• _Your objective_: Recast the lines of the records that begin with the line containing "Image resolution: width=941" and end with the line containing "center [717, 464]." as a JSON list of strings, one string per line, leaving out blank lines.

• _Entries shown_:
====================

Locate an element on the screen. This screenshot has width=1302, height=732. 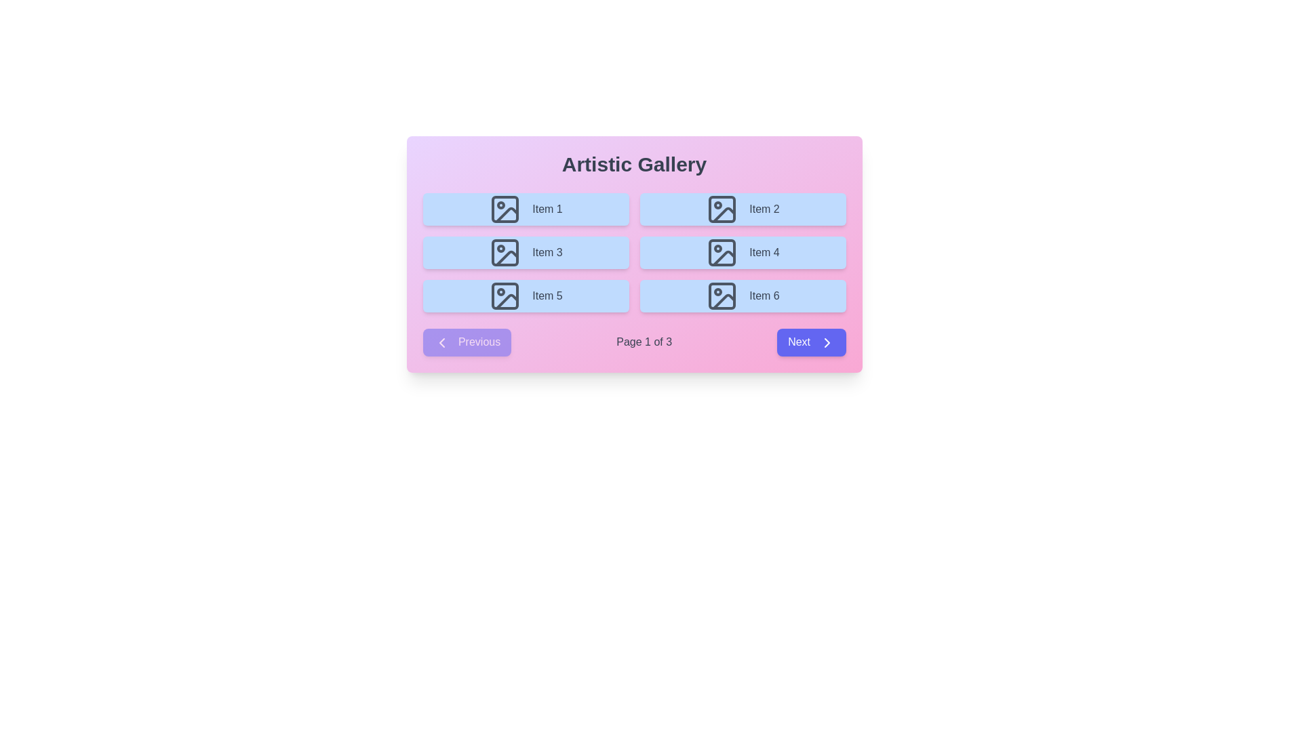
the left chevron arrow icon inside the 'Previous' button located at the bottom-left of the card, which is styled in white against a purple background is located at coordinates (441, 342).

====================

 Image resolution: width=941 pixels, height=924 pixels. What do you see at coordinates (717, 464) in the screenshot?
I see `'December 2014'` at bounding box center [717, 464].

====================

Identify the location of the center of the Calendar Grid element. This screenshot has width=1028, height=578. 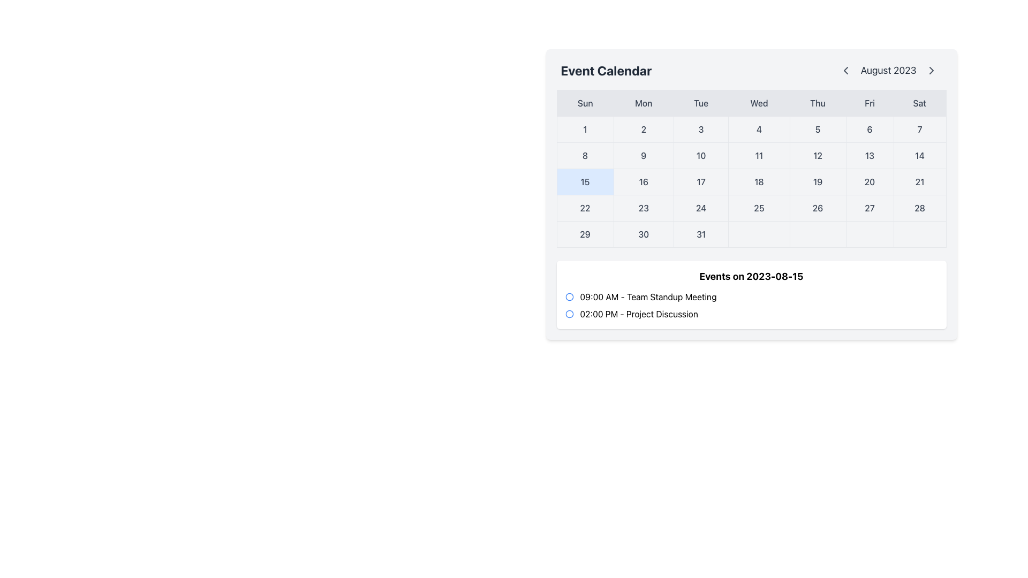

====================

• _Completed exercise_:
[
  " Image resolution: width=941 pixels, height=924 pixels. What do you see at coordinates (717, 464) in the screenshot?",
  "I see `'December 2014'` at bounding box center [717, 464]."
]